(Pixel coordinate grounding data)
== Segment start ==
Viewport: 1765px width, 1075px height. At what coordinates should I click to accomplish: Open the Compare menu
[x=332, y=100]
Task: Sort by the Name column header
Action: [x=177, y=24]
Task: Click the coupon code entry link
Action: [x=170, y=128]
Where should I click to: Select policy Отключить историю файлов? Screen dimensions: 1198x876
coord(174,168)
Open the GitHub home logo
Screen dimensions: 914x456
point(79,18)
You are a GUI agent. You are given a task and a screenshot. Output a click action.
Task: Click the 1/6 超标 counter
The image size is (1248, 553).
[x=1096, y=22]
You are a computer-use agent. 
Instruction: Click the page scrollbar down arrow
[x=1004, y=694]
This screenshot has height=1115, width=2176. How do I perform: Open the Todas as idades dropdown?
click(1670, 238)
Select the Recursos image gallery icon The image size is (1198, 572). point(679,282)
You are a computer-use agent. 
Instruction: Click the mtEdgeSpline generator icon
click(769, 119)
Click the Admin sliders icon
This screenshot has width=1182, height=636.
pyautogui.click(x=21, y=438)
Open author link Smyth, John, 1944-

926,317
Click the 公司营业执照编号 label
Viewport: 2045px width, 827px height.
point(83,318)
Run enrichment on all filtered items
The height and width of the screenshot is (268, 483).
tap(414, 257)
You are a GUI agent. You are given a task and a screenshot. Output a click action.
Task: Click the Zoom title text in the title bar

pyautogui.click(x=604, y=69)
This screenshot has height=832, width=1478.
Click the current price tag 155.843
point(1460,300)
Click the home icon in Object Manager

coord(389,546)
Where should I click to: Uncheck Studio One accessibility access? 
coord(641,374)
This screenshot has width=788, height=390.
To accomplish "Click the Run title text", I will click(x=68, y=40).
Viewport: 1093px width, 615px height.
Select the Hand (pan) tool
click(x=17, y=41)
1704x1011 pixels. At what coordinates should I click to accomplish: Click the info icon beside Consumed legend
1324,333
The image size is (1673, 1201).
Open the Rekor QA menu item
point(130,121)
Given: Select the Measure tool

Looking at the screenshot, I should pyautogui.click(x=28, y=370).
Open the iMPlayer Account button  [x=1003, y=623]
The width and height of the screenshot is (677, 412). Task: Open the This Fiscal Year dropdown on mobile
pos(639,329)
== Segment end ==
What the exercise asks
Reproduce the records above in full, without altering a single character.

Final answer
Viewport: 1765px width, 1075px height. At what coordinates should I click to accomplish: Open the Compare menu
[x=332, y=100]
Task: Sort by the Name column header
Action: [x=177, y=24]
Task: Click the coupon code entry link
Action: [x=170, y=128]
Where should I click to: Select policy Отключить историю файлов? Screen dimensions: 1198x876
coord(174,168)
Open the GitHub home logo
Screen dimensions: 914x456
point(79,18)
You are a GUI agent. You are given a task and a screenshot. Output a click action.
Task: Click the 1/6 超标 counter
The image size is (1248, 553).
[x=1096, y=22]
You are a computer-use agent. 
Instruction: Click the page scrollbar down arrow
[x=1004, y=694]
This screenshot has height=1115, width=2176. How do I perform: Open the Todas as idades dropdown?
click(1670, 238)
Select the Recursos image gallery icon The image size is (1198, 572). point(679,282)
You are a computer-use agent. 
Instruction: Click the mtEdgeSpline generator icon
click(769, 119)
Click the Admin sliders icon
This screenshot has width=1182, height=636.
pyautogui.click(x=21, y=438)
Open author link Smyth, John, 1944-

926,317
Click the 公司营业执照编号 label
Viewport: 2045px width, 827px height.
point(83,318)
Run enrichment on all filtered items
The height and width of the screenshot is (268, 483).
tap(414, 257)
You are a GUI agent. You are given a task and a screenshot. Output a click action.
Task: Click the Zoom title text in the title bar

pyautogui.click(x=604, y=69)
This screenshot has height=832, width=1478.
Click the current price tag 155.843
point(1460,300)
Click the home icon in Object Manager

coord(389,546)
Where should I click to: Uncheck Studio One accessibility access? 
coord(641,374)
This screenshot has width=788, height=390.
To accomplish "Click the Run title text", I will click(x=68, y=40).
Viewport: 1093px width, 615px height.
Select the Hand (pan) tool
click(x=17, y=41)
1704x1011 pixels. At what coordinates should I click to accomplish: Click the info icon beside Consumed legend
1324,333
The image size is (1673, 1201).
Open the Rekor QA menu item
point(130,121)
Given: Select the Measure tool

Looking at the screenshot, I should pyautogui.click(x=28, y=370).
Open the iMPlayer Account button  [x=1003, y=623]
The width and height of the screenshot is (677, 412). Task: Open the This Fiscal Year dropdown on mobile
pos(639,329)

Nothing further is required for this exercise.